— START Selected passage —

Firstly, I want to thank so many of you for sharing all the songs that help you in troubled times. I have had a brilliant week listening to all of them, sometimes over and over. If you missed the suggestions, check out the comments from last weeks post linked HERE. I hope you too find some gems there. ❤️
Secondly, I am hoping you can indulge me here in a slight variation from my usual rambling posts. This story came to me earlier this week, insisting that I write it down. It’s quite unusual for me to be ‘told’ what to write, and I couldn’t let it go; or rather, it wouldn’t let me go on without writing it. So I did and here’s a little piece of fiction that demanded to be heard.
Joe was a quiet but strong boy in my grade. Both the boys and the girls liked him; he was quiet, and kind, but you didn’t mess with him either.
There was something about Joe: I was alternately in awe of his physicality, and also charmed by his quiet shy smile. He had a slow loping walk that never looked like he was in a hurry, but because he was tall, he could cover a lot of ground quickly. His broad chest held high created a strong and unyielding presence. He was a talented and popular athlete although you would never call him a jock, and he was outdoorsy like many of us, living in an area surrounded by forests and mountains. He wasn’t an especially verbal guy, never the one taunting others or blathering on loudly to show off in front of his peers or the girls. Yet for this girl, his quietness was a magnet, and he was also as gentle and tender as she could ever imagine.
We were friends, or rather, we had the same group of friends, but I was never really sure what he thought of me. I figured I was just another girl in a pack of prettier, more popular and possibly more notorious and therefore more interesting girls in our gang. In the group, there always seemed to be pressure to talk, to entertain, to flirt like the popular girls, or to give up parts of my body to wandering hands.

— END Selected passage —
— START Extracted entries —

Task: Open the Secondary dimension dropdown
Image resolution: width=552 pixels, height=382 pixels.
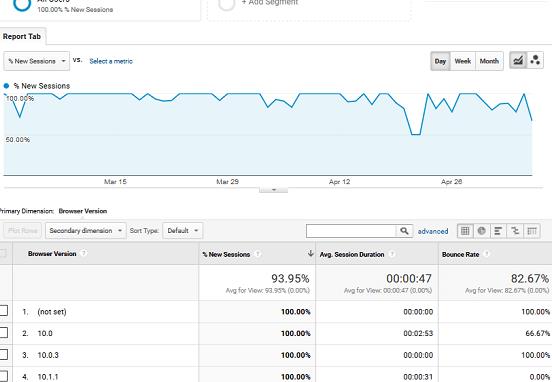Action: click(86, 231)
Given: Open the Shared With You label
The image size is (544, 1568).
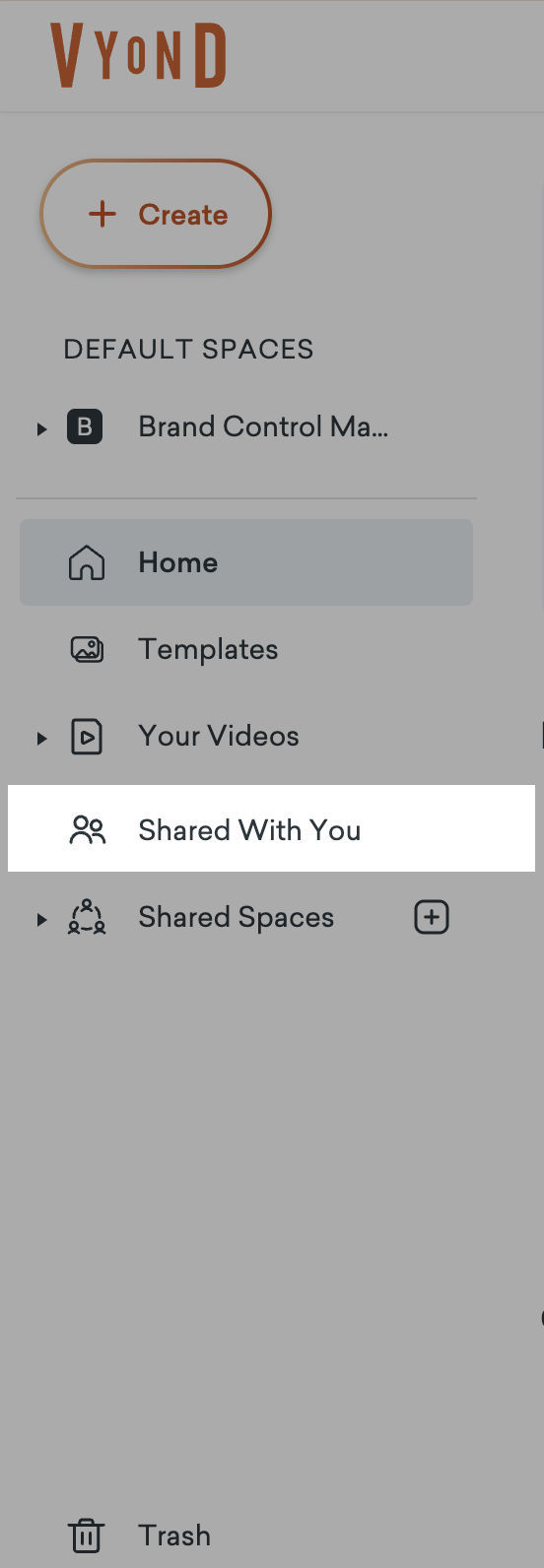Looking at the screenshot, I should [x=249, y=830].
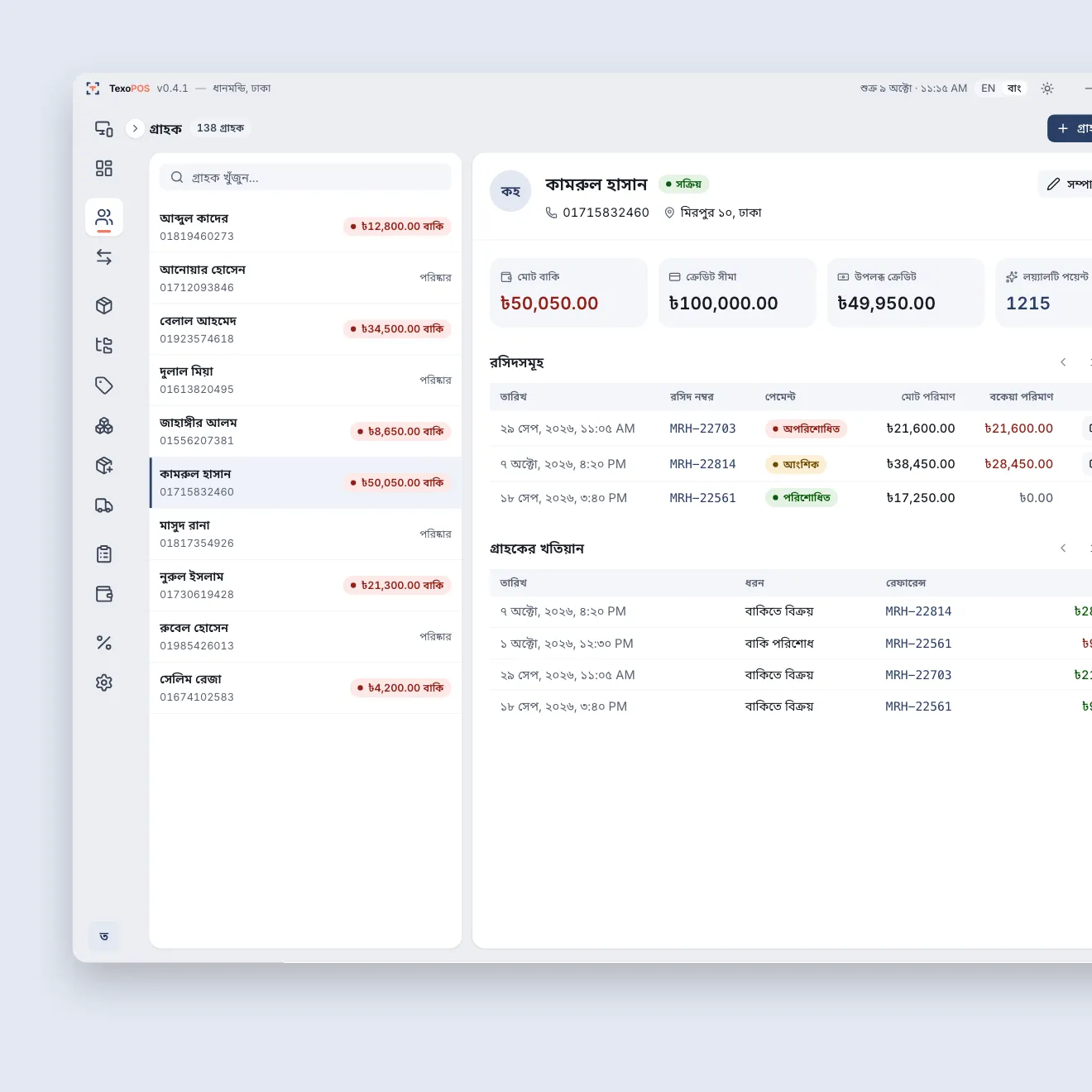Focus the গ্রাহক খুঁজুন search field
This screenshot has width=1092, height=1092.
pos(305,177)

— END Extracted entries —

● **Directives**:
**1)** Rewrite the stretch of the blog post from "Firstly, I want" through "to be heard.", putting "tunes" in place of "songs".
**2)** According to the blog post, what things did the narrator feel pressured to do within the group of friends?
**3)** In the blog post, what surrounded the area where Joe and the others lived?
Rely only on the blog post when responding.

● **Answers to the exercise**:
**1)**
Firstly, I want to thank so many of you for sharing all the tunes that help you in troubled times. I have had a brilliant week listening to all of them, sometimes over and over. If you missed the suggestions, check out the comments from last weeks post linked HERE. I hope you too find some gems there. ❤️
Secondly, I am hoping you can indulge me here in a slight variation from my usual rambling posts. This story came to me earlier this week, insisting that I write it down. It’s quite unusual for me to be ‘told’ what to write, and I couldn’t let it go; or rather, it wouldn’t let me go on without writing it. So I did and here’s a little piece of fiction that demanded to be heard.

**2)** To talk, to entertain, to flirt like the popular girls, and to give up parts of her body to wandering hands.

**3)** Forests and mountains.